Given text =
↓

Beyond Siri: Here are the practical AI features coming to your iPhone in iOS 27
By Jakub Antkiewicz
•2026-06-22T13:35:45Z
While the overhaul of Siri captured headlines at its recent Worldwide Developers Conference, Apple’s broader AI strategy is materializing through a series of smaller, practical features embedded across iOS 27. The company is weaving its Apple Intelligence system into the applications and services millions already use, aiming to solve tangible problems rather than pushing users toward a standalone conversational AI. This approach means the iPhone itself will feel more capable, handling tasks like bill splitting, password security, and information organization with significantly less manual input from the user.
Embedded Intelligence: How It Works
The new capabilities are powered by on-device processing to maintain user privacy while delivering contextual assistance. For instance, the bill-splitting function uses computer vision to parse a receipt photo within Apple Cash, while the new Shortcuts functionality allows users to create complex automations simply by describing what they want to achieve in natural language. These features are not presented as overt AI tools but as seamless enhancements to existing workflows, appearing only when they are contextually relevant.

↑

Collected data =
↓

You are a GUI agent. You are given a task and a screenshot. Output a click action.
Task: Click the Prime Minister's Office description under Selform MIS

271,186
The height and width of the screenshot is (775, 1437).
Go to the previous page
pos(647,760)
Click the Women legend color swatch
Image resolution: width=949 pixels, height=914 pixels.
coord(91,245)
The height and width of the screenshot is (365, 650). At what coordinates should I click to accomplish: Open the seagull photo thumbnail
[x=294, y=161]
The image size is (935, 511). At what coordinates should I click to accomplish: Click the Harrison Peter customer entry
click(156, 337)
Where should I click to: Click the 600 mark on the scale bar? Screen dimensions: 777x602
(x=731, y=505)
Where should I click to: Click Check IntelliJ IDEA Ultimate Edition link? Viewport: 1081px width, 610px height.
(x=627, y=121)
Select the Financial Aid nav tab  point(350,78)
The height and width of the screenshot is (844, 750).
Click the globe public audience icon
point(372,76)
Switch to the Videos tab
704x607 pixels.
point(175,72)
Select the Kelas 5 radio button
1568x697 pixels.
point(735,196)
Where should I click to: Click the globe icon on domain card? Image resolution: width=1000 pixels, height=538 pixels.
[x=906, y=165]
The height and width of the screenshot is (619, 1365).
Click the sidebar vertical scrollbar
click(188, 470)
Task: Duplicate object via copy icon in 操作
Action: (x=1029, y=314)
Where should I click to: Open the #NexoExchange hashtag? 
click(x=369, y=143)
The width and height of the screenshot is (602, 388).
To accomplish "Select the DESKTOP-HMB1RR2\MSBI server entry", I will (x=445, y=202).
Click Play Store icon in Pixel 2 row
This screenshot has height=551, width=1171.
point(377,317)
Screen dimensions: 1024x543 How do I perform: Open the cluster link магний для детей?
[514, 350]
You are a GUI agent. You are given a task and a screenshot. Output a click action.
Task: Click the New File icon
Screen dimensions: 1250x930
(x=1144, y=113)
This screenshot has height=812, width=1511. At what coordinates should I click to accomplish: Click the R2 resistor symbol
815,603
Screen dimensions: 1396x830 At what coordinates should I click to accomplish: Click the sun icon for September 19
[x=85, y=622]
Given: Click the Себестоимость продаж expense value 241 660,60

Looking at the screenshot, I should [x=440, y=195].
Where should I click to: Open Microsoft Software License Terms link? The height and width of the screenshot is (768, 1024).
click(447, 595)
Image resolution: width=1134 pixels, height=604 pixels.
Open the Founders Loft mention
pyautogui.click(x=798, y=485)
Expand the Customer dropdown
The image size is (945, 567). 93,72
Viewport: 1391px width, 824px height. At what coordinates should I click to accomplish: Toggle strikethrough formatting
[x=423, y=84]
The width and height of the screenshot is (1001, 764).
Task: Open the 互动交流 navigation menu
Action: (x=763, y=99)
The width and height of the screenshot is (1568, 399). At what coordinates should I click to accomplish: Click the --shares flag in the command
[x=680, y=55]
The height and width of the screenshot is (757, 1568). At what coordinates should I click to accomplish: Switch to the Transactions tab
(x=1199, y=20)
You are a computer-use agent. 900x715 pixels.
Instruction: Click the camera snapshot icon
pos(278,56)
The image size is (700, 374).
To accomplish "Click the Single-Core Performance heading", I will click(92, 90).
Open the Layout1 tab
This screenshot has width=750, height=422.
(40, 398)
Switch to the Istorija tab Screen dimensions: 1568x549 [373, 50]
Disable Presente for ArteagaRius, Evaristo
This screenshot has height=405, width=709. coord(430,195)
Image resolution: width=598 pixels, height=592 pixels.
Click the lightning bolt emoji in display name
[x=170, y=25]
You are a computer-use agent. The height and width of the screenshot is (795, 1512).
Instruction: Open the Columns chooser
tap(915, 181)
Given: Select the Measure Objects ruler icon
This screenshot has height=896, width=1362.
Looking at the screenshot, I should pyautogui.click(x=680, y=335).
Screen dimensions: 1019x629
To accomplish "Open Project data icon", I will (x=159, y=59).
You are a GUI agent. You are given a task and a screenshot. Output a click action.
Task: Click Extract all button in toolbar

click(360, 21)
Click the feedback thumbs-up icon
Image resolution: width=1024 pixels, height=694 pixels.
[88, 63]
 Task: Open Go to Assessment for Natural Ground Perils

↑

Task to complete =
Please continue the article about the AI features in iOS 27 from the point where it stops. You won't need the collected data for this.

Task output =
- On-Device Privacy: Features like Call Context pull relevant information, such as an airline confirmation code, directly from the Mail app to the call screen, with all processing done locally on the iPhone.
- Agentic Actions: The Passwords app can now identify compromised credentials and autonomously navigate websites to sign in and update them to more secure versions on the user's behalf.
- Contextual Suggestions: Based on conversational topics in Messages, Apple Intelligence will offer one-tap suggestions to create a calendar event, add a reminder, or share specific photos from an event.
- Intelligent Organization: The Home app consolidates multiple smart home notifications into a single, understandable event (e.g., “Someone arrived home”), and Safari can now automatically group open tabs by topic.
By embedding AI as an assistive layer, Apple is positioning its ecosystem against competitors who are focused on chatbot-centric interfaces. This strategy of integrating intelligence into the operating system makes AI a background utility rather than a destination product. The impact could shift consumer expectations toward software that is inherently smart and automated, putting pressure on both AI rivals and third-party app developers who have historically offered similar point solutions for tasks like calendar management or workflow automation.
Apple is strategically sidestepping the generative AI chatbot race, instead wagering that embedding practical, on-device intelligence into core OS functions will build user trust and create a more sticky ecosystem. This approach frames AI not as a destination product, but as an invisible, assistive fabric that enhances the software people already use.